## To do
Please set down each entry exactly, omitting any picture it holds.

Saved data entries
Segment Open
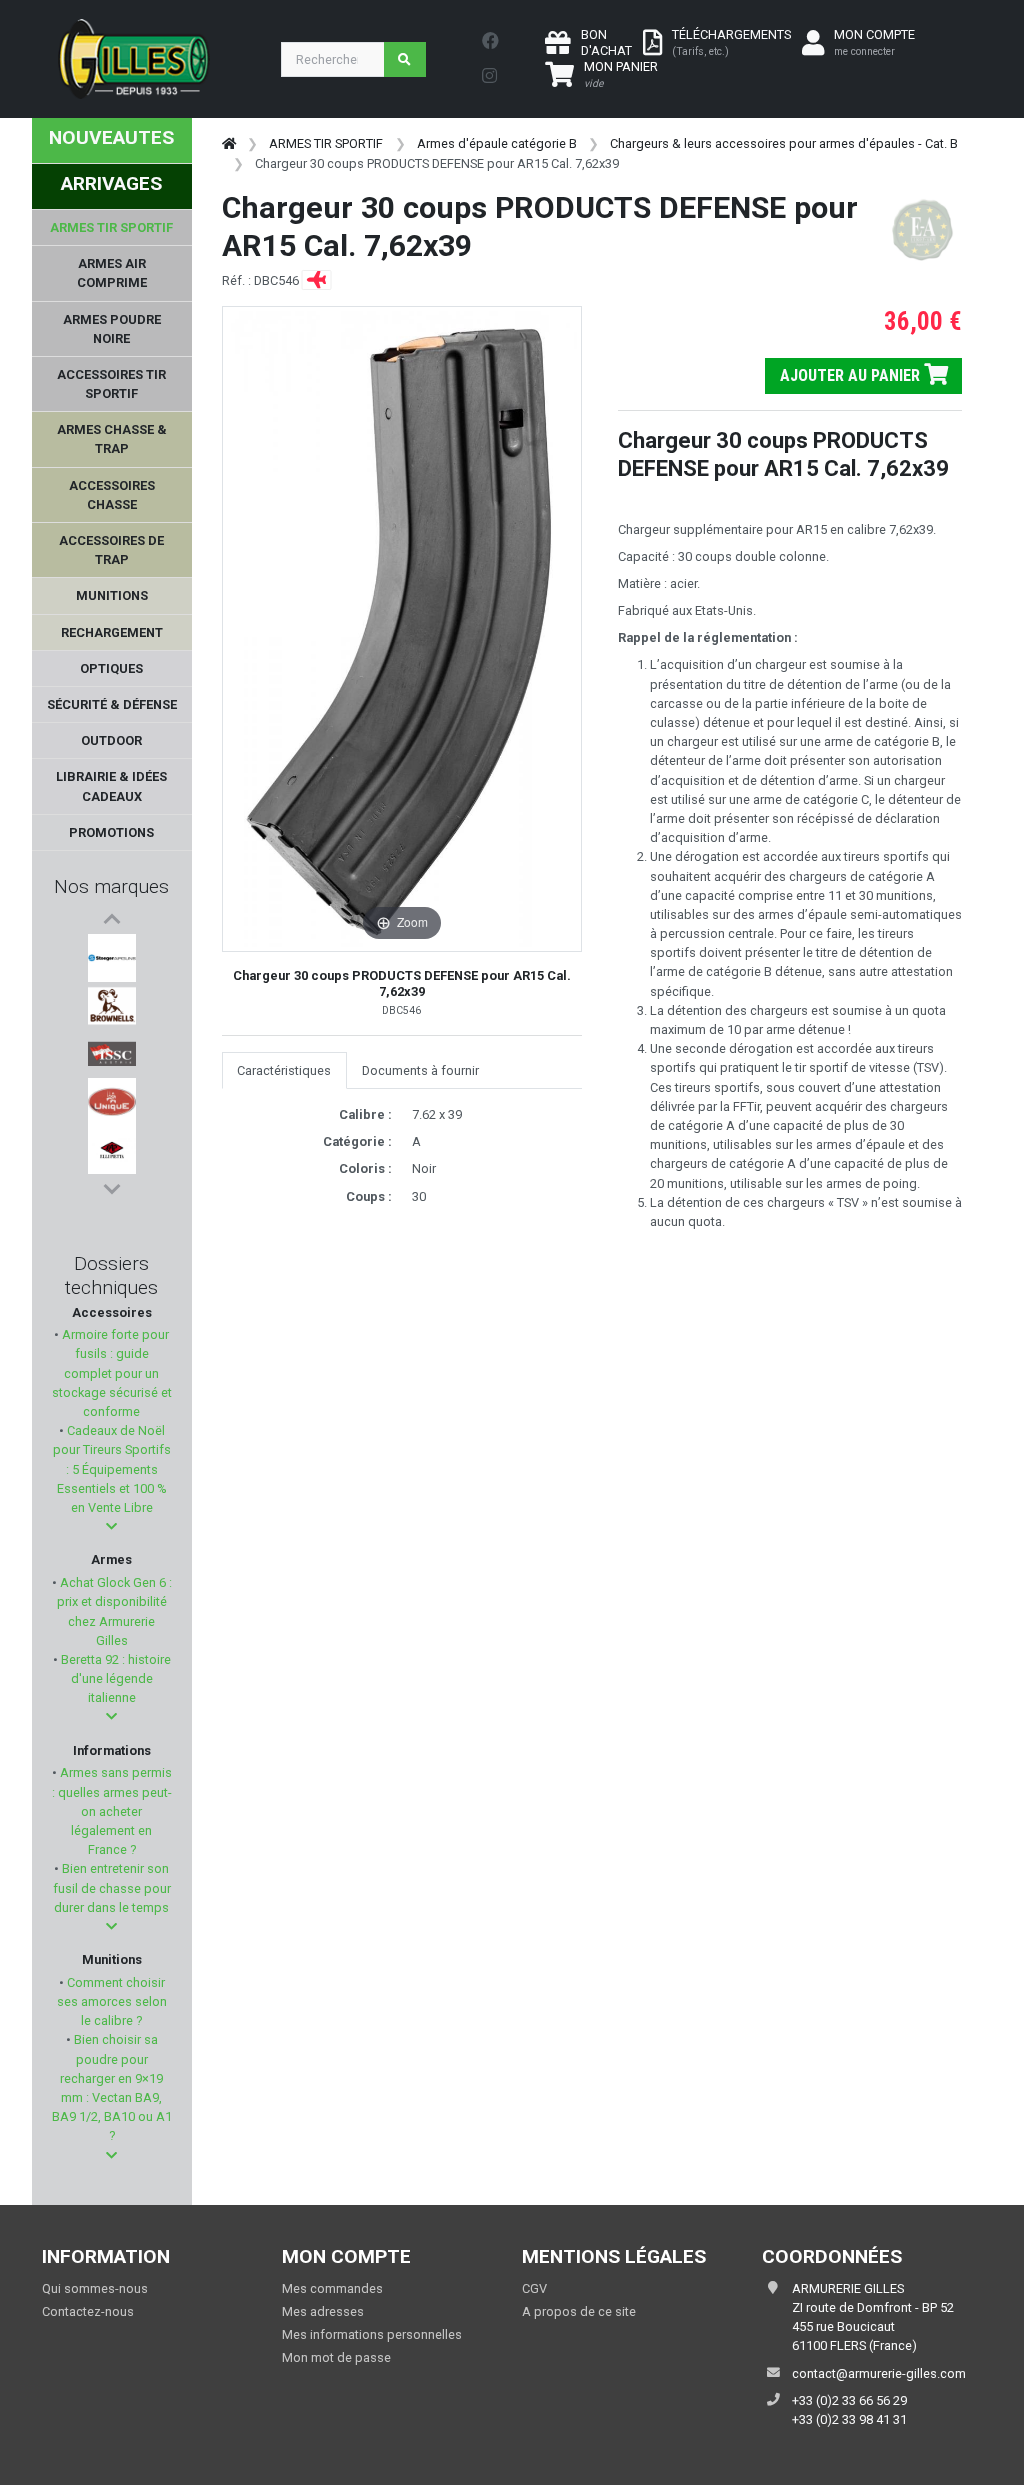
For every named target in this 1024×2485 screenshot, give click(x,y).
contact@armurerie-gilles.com (879, 2373)
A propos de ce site (579, 2311)
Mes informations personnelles (372, 2334)
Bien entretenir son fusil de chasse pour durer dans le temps (112, 1887)
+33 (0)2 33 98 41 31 (849, 2419)
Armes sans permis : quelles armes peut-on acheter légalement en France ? (112, 1811)
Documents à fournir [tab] (420, 1070)
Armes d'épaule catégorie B (497, 143)
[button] (111, 1526)
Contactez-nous (88, 2311)
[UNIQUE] (112, 1102)
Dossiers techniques (111, 1275)
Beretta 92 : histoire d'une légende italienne (114, 1678)
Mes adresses (323, 2311)
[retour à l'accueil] (229, 143)
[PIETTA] (112, 1150)
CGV (534, 2288)
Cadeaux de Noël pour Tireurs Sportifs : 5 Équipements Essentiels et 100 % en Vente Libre (112, 1469)
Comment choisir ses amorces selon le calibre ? (112, 2001)
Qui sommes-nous (95, 2288)
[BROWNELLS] (112, 1006)
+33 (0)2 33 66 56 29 (849, 2400)
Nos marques (111, 886)
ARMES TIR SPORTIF (326, 143)
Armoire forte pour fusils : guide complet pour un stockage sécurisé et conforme (112, 1373)
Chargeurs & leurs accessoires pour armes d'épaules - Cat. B (784, 143)
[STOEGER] (112, 958)
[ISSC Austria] (112, 1054)
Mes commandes (332, 2288)
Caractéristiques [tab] (284, 1070)
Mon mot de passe (336, 2357)
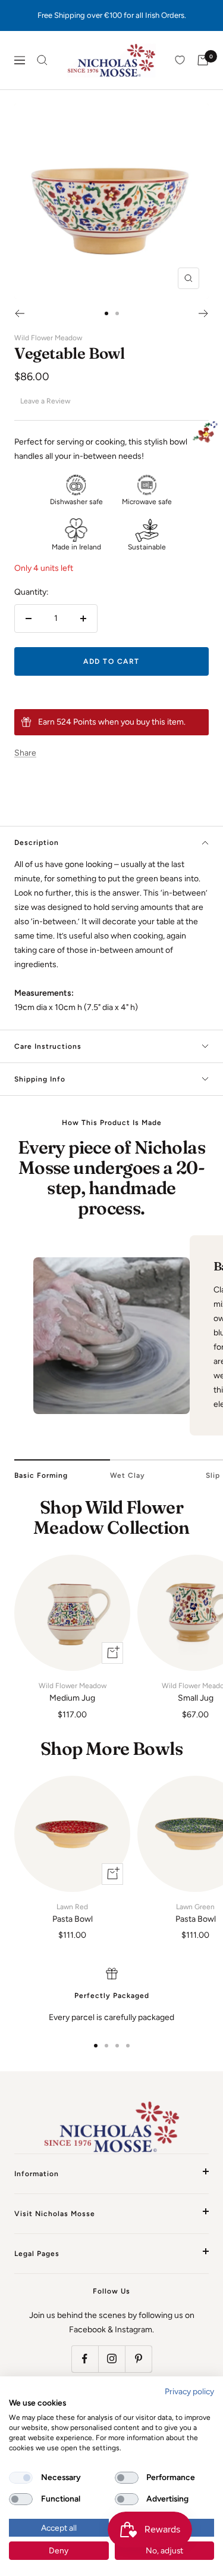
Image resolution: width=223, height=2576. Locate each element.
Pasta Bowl (72, 1913)
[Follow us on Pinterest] (138, 2358)
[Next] (204, 313)
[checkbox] (21, 2478)
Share (25, 753)
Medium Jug (72, 1692)
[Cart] (203, 60)
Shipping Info (39, 1079)
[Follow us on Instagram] (111, 2358)
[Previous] (19, 313)
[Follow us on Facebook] (84, 2358)
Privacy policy (189, 2391)
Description (36, 842)
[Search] (42, 60)
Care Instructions (47, 1046)
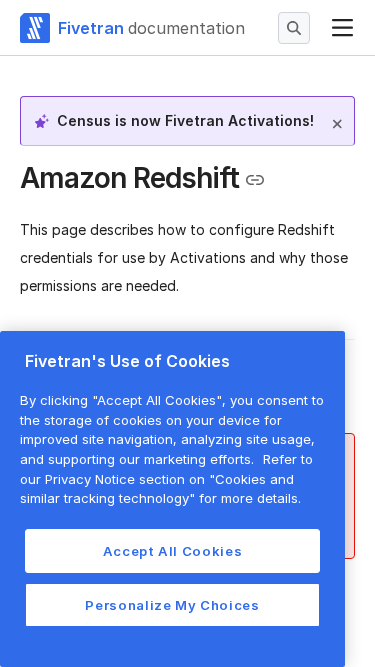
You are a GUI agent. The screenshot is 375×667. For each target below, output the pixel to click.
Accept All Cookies (173, 551)
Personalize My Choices (172, 605)
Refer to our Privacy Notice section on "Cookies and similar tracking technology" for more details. (166, 478)
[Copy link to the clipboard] (255, 180)
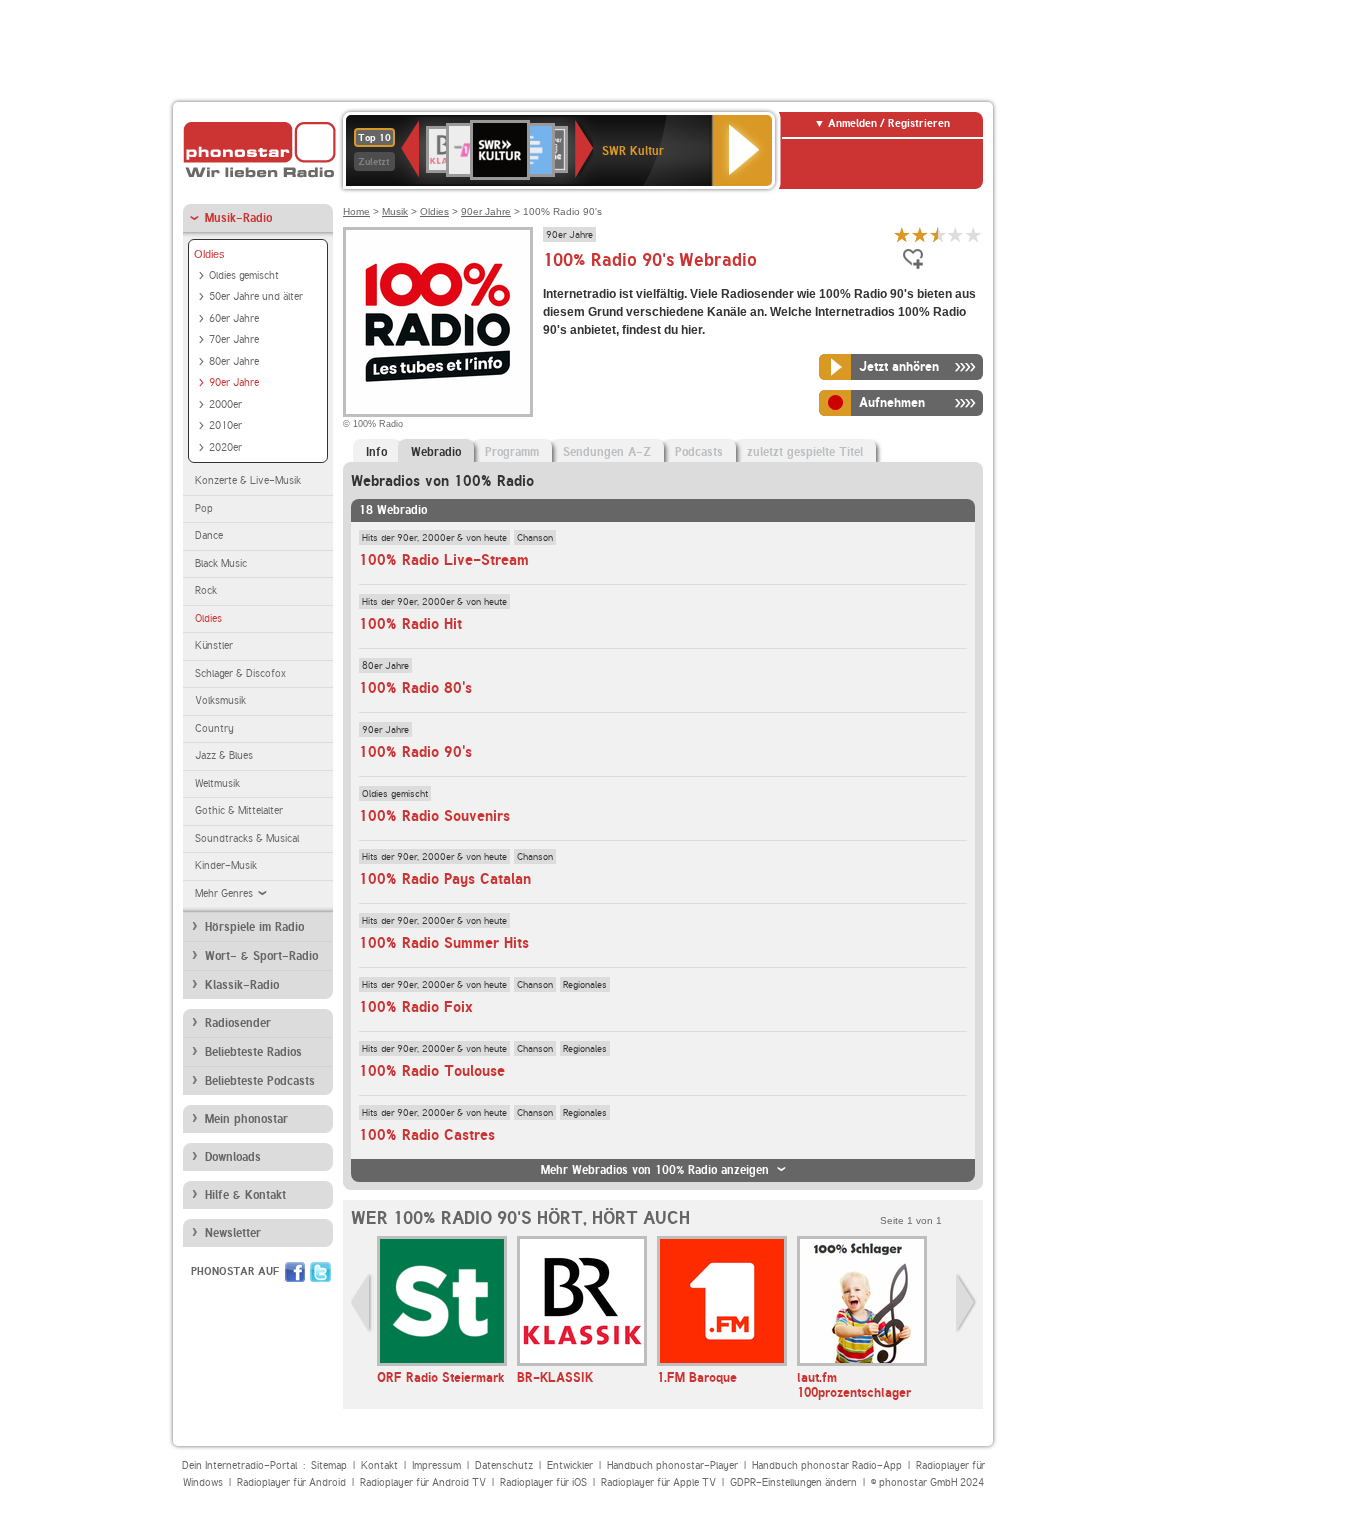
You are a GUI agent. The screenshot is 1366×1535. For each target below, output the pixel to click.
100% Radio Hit (410, 624)
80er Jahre (234, 361)
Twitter (320, 1272)
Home (356, 211)
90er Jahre (234, 382)
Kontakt (379, 1465)
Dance (209, 535)
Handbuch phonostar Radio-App (827, 1465)
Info (376, 452)
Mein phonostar (246, 1119)
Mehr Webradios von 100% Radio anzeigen (655, 1170)
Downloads (233, 1157)
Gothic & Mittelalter (239, 810)
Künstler (214, 645)
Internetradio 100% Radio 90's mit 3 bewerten (938, 234)
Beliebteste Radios (253, 1052)
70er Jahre (234, 339)
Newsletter (233, 1233)
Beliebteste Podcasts (260, 1081)
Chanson (535, 537)
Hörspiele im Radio (254, 927)
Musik (395, 211)
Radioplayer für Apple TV (658, 1482)
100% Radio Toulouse (432, 1071)
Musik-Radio (238, 218)
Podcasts (699, 452)
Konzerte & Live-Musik (248, 480)
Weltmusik (217, 783)
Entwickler (570, 1465)
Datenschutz (504, 1465)
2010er (225, 425)
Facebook (295, 1272)
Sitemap (329, 1465)
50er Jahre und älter (256, 296)
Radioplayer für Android (291, 1482)
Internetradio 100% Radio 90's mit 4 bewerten (956, 234)
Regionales (585, 984)
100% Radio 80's (415, 688)
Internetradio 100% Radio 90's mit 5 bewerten (974, 234)
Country (214, 728)
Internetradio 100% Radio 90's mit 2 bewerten (920, 234)
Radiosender (238, 1023)
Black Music (221, 563)
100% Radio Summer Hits (444, 943)
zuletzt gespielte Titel (805, 452)
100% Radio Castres (427, 1135)
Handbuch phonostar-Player (672, 1465)
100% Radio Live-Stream (444, 560)
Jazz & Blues (224, 755)
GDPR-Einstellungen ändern (793, 1482)
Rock (206, 590)
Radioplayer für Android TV (423, 1482)
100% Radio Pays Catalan (445, 879)
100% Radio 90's (415, 752)
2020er (225, 447)
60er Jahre (234, 318)
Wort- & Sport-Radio (261, 956)
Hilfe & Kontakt (245, 1195)
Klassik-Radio (242, 985)
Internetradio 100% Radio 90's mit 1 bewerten (902, 234)
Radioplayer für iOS (543, 1482)
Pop (204, 508)
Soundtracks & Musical (247, 838)
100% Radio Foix (416, 1007)
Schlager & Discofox (240, 673)
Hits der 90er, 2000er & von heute (434, 537)
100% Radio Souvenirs (434, 816)
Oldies (209, 254)
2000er (225, 404)
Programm (512, 452)
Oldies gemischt (244, 275)
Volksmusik (220, 700)
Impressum (436, 1465)
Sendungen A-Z (607, 452)
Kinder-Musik (226, 865)
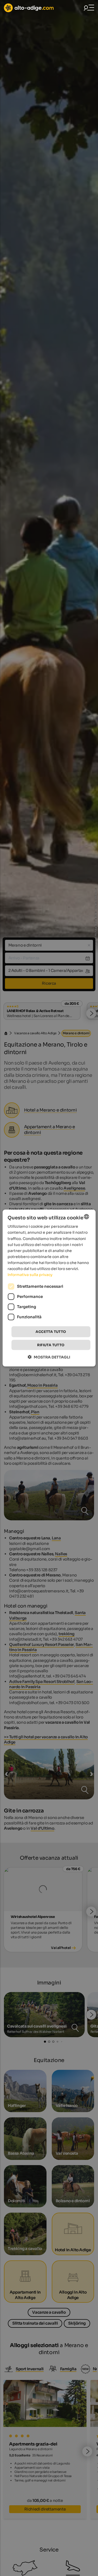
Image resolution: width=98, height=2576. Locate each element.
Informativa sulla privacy (30, 1274)
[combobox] (86, 1216)
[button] (49, 1357)
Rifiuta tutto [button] (50, 1345)
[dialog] (48, 1288)
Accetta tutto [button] (51, 1332)
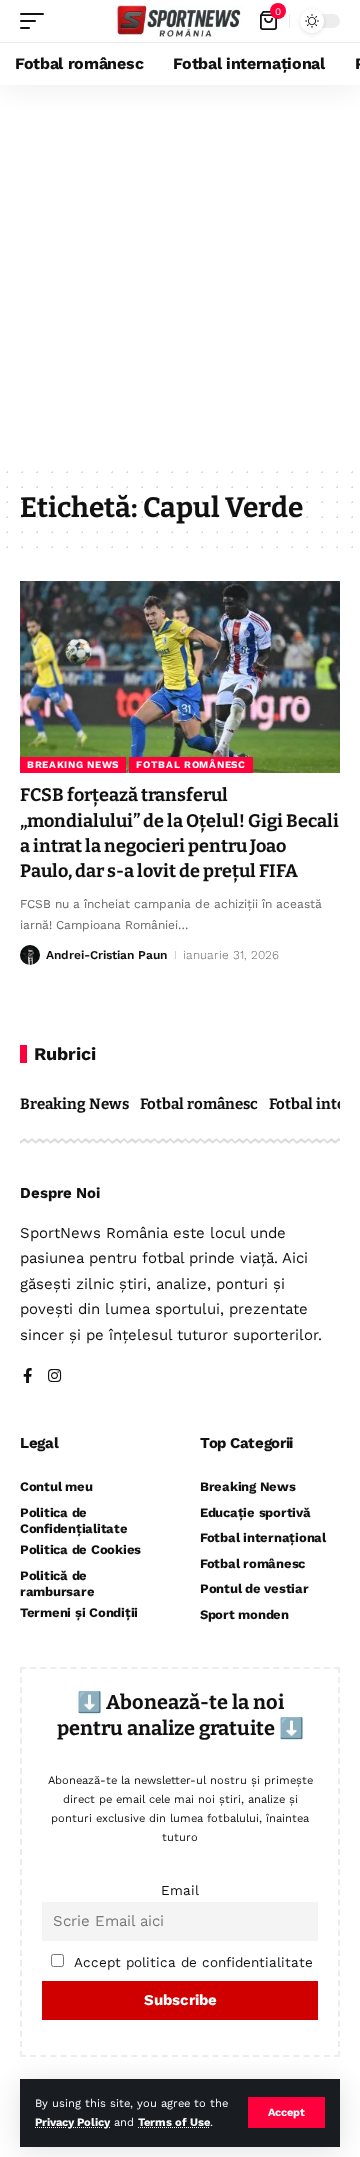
Segment Closed
## Task response
For every named target in this 1024×2485 screenshot, give click(x,y).
contact@armurerie-gilles.com (879, 2373)
A propos de ce site (579, 2311)
Mes informations personnelles (372, 2334)
Bien entretenir son fusil de chasse pour durer dans le temps (112, 1887)
+33 (0)2 33 98 41 31 (849, 2419)
Armes sans permis : quelles armes peut-on acheter légalement en France ? (112, 1811)
Documents à fournir [tab] (420, 1070)
Armes d'épaule catégorie B (497, 143)
[button] (111, 1526)
Contactez-nous (88, 2311)
[UNIQUE] (112, 1102)
Dossiers techniques (111, 1275)
Beretta 92 : histoire d'une légende italienne (114, 1678)
Mes adresses (323, 2311)
[retour à l'accueil] (229, 143)
[PIETTA] (112, 1150)
CGV (534, 2288)
Cadeaux de Noël pour Tireurs Sportifs : 5 Équipements Essentiels et 100 % en Vente Libre (112, 1469)
Comment choisir ses amorces selon le calibre ? (112, 2001)
Qui sommes-nous (95, 2288)
[BROWNELLS] (112, 1006)
+33 (0)2 33 66 56 29 (849, 2400)
Nos marques (111, 886)
ARMES TIR SPORTIF (326, 143)
Armoire forte pour fusils : guide complet pour un stockage sécurisé et conforme (112, 1373)
Chargeurs & leurs accessoires pour armes d'épaules - Cat. B (784, 143)
[STOEGER] (112, 958)
[ISSC Austria] (112, 1054)
Mes commandes (332, 2288)
Caractéristiques [tab] (284, 1070)
Mon mot de passe (336, 2357)
Image resolution: width=223, height=2576. Locate each element.
Pasta Bowl (72, 1913)
[Follow us on Pinterest] (138, 2358)
[Next] (204, 313)
[checkbox] (21, 2478)
Share (25, 753)
Medium Jug (72, 1692)
[Cart] (203, 60)
Shipping Info (39, 1079)
[Follow us on Instagram] (111, 2358)
[Previous] (19, 313)
[Follow us on Facebook] (84, 2358)
Privacy policy (189, 2391)
Description (36, 842)
[Search] (42, 60)
Care Instructions (47, 1046)
You are a GUI agent. The screenshot is 375×667. For each target below, output the pixel to click.
Accept All Cookies (173, 551)
Personalize My Choices (172, 605)
Refer to our Privacy Notice section on "Cookies and similar tracking technology" for more details. (166, 478)
[Copy link to the clipboard] (255, 180)
You are a GUI agent. The screenshot is 1366×1535. For each target below, output the pixel to click.
100% Radio Hit (410, 624)
80er Jahre (234, 361)
Twitter (320, 1272)
Home (356, 211)
90er Jahre (234, 382)
Kontakt (379, 1465)
Dance (209, 535)
Handbuch phonostar Radio-App (827, 1465)
Info (376, 452)
Mein phonostar (246, 1119)
Mehr Webradios von 100% Radio anzeigen (655, 1170)
Downloads (233, 1157)
Gothic & Mittelalter (239, 810)
Künstler (214, 645)
Internetradio 100% Radio 90's mit 3 bewerten (938, 234)
Beliebteste Radios (253, 1052)
70er Jahre (234, 339)
Newsletter (233, 1233)
Beliebteste Podcasts (260, 1081)
Chanson (535, 537)
Hörspiele im Radio (254, 927)
Musik (395, 211)
Radioplayer für Apple TV (658, 1482)
100% Radio Toulouse (432, 1071)
Musik-Radio (238, 218)
Podcasts (699, 452)
Konzerte & Live-Musik (248, 480)
Weltmusik (217, 783)
Entwickler (570, 1465)
Datenschutz (504, 1465)
2010er (225, 425)
Facebook (295, 1272)
Sitemap (329, 1465)
50er Jahre und älter (256, 296)
Radioplayer für Android (291, 1482)
Internetradio 100% Radio 90's mit 4 bewerten (956, 234)
Regionales (585, 984)
100% Radio 80's (415, 688)
Internetradio 100% Radio 90's mit 5 bewerten (974, 234)
Country (214, 728)
Internetradio 100% Radio 90's mit 2 bewerten (920, 234)
Radiosender (238, 1023)
Black Music (221, 563)
100% Radio Summer Hits (444, 943)
zuletzt gespielte Titel (805, 452)
100% Radio Castres (427, 1135)
Handbuch phonostar-Player (672, 1465)
100% Radio Live-Stream (444, 560)
Jazz & Blues (224, 755)
GDPR-Einstellungen ändern (793, 1482)
Rock (206, 590)
Radioplayer für Android TV (423, 1482)
100% Radio Pays Catalan (445, 879)
100% Radio 90's (415, 752)
2020er (225, 447)
60er Jahre (234, 318)
Wort- & Sport-Radio (261, 956)
Hilfe & Kontakt (245, 1195)
Klassik-Radio (242, 985)
Internetradio 100% Radio 90's mit 1 bewerten (902, 234)
Radioplayer für iOS (543, 1482)
Pop (204, 508)
Soundtracks & Musical (247, 838)
100% Radio Foix (416, 1007)
Schlager & Discofox (240, 673)
Hits der 90er, 2000er & von heute (434, 537)
100% Radio Souvenirs (434, 816)
Oldies (209, 254)
2000er (225, 404)
Programm (512, 452)
Oldies gemischt (244, 275)
Volksmusik (220, 700)
Impressum (436, 1465)
Sendungen A-Z (607, 452)
Kinder-Musik (226, 865)
Image resolution: width=98, height=2576. Locate each element.
Informativa sulla privacy (30, 1274)
[combobox] (86, 1216)
[button] (49, 1357)
Rifiuta tutto [button] (50, 1345)
[dialog] (48, 1288)
Accetta tutto [button] (51, 1332)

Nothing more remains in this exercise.